Crazy Ones – CBS
Writer: David E. Kelley
Director: Jason Winer
Cast: Robin Williams, Sarah Michelle Gellar, James Wolk, Hamish Linklater, Amanda Setton
Format: Single-camera half-hour comedy
SYNOPSIS: A renowned, brilliant but eccentic advertising executive, Simon Roberts, runs an agency with his daughter, Sydney, on board as creative executive. Simon fears his passion for advertising is beginning to dwindle. He worries that all of his best ideas are behind him. And, though her legendary father has always loomed large in her life, Sydney suspects that he may be losing his mind.
COMMENTS: Imagine if Mad Men’s Don Draper existed in the present day. He’s still an advertising genius, using profound presentations to make last-minutes campaign saves, but now he’s maybe a little crazy. Picture that and you have Simon Roberts (Robin Williams). David E. Kelley doing half-hour + Robin Williams returning to TV after 30 years is either a recipe for disaster or completely inspired. The addition of Sarah Michelle Gellar as the grounded center pushes it towards the latter, but this is still a crapshoot whose success hinges on execution. The casting of Hamish Linklater as the “neurotic and nebbishy” Andrew and James Wolk as the “cool-as-George-Clooney-only-better-looking” Zach are spot-on. Gellar is the right choice to play the daughter, and the writing definitely plays to her strengths.
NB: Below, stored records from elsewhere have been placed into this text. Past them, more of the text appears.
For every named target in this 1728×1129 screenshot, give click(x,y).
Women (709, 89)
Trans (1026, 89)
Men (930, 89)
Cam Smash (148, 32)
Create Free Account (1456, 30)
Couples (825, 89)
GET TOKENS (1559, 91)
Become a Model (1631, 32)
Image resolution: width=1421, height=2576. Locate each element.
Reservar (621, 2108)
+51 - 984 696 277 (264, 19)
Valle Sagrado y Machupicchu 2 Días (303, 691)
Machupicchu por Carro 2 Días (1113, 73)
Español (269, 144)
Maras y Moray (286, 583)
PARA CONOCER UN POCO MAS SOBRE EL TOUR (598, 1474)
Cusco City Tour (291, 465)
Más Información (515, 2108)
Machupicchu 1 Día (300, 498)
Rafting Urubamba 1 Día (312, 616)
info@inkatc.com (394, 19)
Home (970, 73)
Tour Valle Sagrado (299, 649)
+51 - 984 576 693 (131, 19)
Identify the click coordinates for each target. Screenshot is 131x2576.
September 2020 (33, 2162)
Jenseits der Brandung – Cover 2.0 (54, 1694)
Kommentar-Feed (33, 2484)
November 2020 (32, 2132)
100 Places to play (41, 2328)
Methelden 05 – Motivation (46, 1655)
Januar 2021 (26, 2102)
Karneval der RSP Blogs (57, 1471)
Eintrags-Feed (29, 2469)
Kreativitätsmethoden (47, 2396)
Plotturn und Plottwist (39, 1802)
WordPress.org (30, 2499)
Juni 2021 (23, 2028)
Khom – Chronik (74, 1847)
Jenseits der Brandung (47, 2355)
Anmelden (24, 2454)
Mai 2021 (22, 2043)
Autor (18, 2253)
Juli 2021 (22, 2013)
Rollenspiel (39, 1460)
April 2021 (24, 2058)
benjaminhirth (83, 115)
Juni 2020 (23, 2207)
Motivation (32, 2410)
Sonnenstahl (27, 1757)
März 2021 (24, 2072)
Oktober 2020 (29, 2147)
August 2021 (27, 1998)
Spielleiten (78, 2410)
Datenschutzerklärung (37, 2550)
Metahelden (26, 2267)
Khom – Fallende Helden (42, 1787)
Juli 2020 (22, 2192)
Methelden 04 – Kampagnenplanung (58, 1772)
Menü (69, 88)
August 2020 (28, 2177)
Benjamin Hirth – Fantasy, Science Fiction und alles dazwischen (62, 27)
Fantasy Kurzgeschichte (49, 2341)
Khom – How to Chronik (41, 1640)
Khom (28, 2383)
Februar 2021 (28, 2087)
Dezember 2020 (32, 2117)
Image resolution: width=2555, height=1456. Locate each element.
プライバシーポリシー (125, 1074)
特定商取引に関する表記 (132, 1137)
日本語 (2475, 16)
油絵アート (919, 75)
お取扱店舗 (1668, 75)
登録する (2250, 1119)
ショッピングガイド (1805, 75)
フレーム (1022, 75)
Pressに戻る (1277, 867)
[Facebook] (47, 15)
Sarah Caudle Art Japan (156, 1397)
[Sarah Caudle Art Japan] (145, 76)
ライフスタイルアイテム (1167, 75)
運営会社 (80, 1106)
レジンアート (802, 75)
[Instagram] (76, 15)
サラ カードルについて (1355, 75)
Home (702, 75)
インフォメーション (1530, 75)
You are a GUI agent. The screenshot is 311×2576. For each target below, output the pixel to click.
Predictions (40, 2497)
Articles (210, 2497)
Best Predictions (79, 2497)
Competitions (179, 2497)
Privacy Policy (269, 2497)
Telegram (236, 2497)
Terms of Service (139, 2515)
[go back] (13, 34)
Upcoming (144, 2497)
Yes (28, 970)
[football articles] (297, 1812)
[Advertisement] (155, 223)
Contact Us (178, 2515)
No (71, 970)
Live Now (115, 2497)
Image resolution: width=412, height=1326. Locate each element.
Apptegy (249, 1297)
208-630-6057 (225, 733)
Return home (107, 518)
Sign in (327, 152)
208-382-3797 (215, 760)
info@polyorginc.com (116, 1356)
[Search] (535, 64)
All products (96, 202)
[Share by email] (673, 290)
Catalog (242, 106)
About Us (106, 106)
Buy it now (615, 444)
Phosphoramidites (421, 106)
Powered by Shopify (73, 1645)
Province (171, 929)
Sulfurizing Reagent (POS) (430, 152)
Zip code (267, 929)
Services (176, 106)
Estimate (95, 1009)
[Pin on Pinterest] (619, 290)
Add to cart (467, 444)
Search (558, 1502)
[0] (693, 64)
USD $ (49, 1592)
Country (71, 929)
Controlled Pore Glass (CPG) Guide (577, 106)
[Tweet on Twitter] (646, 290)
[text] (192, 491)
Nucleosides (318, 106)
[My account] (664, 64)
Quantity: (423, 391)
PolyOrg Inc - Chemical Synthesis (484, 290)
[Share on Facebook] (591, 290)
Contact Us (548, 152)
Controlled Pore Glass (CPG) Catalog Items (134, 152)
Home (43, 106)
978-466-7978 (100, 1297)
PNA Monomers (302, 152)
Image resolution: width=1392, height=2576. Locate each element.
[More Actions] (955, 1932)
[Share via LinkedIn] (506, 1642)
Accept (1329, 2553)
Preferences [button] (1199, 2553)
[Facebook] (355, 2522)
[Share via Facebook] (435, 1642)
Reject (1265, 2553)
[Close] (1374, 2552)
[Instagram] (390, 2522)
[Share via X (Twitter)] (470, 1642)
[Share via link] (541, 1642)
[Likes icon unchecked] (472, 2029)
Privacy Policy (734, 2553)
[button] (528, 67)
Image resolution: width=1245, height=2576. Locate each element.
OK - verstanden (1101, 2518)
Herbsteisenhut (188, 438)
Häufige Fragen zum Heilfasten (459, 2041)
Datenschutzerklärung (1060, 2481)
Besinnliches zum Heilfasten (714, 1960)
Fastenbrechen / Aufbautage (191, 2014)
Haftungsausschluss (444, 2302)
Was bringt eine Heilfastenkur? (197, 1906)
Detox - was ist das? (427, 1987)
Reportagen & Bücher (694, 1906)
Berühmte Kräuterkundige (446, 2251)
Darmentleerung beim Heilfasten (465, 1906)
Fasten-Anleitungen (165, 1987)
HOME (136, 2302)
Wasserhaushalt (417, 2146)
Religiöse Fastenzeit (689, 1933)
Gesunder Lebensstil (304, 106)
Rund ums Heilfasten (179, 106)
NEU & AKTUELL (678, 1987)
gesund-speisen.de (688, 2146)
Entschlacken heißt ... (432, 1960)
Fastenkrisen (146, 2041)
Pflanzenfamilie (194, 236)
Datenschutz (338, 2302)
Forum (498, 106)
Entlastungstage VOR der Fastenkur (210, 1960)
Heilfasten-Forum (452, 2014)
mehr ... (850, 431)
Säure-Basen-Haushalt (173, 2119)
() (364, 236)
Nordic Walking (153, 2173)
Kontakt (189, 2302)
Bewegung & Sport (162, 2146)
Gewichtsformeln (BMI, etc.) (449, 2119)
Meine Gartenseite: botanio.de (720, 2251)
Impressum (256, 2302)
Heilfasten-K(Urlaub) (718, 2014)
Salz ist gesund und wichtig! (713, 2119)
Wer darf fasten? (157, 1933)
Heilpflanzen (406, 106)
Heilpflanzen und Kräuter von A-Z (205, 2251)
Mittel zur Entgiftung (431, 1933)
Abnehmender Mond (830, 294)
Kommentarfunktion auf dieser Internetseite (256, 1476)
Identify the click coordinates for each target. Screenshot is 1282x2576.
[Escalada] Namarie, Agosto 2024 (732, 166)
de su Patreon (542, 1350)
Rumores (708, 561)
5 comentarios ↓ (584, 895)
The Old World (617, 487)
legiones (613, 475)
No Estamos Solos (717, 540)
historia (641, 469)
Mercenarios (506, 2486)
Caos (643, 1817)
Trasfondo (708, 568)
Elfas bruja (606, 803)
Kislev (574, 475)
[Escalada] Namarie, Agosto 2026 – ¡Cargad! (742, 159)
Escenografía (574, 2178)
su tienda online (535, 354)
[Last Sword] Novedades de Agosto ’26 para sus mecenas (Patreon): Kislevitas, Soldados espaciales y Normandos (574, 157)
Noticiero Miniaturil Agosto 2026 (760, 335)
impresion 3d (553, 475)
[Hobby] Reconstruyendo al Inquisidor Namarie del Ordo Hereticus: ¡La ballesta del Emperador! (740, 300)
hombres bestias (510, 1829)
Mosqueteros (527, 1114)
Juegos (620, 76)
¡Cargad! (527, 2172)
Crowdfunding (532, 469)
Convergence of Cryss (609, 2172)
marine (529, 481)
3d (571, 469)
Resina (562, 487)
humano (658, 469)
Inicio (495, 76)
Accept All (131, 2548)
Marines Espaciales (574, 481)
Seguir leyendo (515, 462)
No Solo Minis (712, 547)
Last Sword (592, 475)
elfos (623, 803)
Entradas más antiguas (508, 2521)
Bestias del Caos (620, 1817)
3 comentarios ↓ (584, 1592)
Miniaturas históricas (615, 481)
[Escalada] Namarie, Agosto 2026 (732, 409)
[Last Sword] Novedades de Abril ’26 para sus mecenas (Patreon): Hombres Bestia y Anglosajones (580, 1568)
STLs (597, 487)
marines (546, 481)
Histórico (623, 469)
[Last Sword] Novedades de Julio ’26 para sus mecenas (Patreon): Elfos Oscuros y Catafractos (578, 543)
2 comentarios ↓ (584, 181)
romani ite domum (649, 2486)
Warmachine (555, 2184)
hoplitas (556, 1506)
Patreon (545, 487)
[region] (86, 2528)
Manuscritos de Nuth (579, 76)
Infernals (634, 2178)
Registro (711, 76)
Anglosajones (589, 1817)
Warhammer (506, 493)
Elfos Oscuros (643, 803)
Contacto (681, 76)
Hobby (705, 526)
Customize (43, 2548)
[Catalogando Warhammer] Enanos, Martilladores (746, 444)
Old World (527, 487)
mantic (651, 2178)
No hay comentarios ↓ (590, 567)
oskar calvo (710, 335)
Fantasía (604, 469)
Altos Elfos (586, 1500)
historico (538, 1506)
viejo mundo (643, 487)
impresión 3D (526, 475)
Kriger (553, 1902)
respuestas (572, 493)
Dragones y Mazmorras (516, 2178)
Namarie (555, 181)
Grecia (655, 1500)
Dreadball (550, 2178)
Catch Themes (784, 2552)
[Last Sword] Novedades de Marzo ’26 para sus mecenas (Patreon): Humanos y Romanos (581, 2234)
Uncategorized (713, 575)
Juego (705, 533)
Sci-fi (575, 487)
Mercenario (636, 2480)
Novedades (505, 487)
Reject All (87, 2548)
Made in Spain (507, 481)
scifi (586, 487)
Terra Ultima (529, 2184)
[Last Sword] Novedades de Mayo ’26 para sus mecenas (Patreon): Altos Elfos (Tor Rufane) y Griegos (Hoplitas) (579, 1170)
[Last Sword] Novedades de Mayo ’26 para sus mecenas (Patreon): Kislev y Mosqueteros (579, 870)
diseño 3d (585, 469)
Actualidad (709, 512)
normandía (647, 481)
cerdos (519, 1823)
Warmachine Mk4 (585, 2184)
But the success of this pilot rides on Williams.
What works best in the pilot is the father-daughter relationship. Theirs is a strong bond, and it holds the piece together. The pilot mostly strikes that right balance of moving and sentimental, without getting too schmaltzy, as in this late exchange between Simon and Sydney:
Sydney: Have your dreams in life come true, Dad? Suppose you ran into a long-lost friend from college, you want to impress him or her with your legacy, what would you say?
Simon: I’d say I get to wake up every morning and go to work with my daughter. How many men get that?
There was probably an impulse on Kelley’s part to go big and broad, especially with a larger-than-life actor like Williams, but the writer shows considerable restraint, saving the showier moments for Williams and making them dramatically organic. That said, he might’ve been too restrained, and the show could do with a little more humor. As written, there aren’t any laugh-out-loud moments, though Wolk’s Zach has the potential to become a breakout character and a source of comic relief. Finally, there is something dated about this pilot; the concept and dialogue feel recycled. Still, this pilot could be a perfect fit in the Thursday night 8 p.m. block alongside The Big Bang Theory.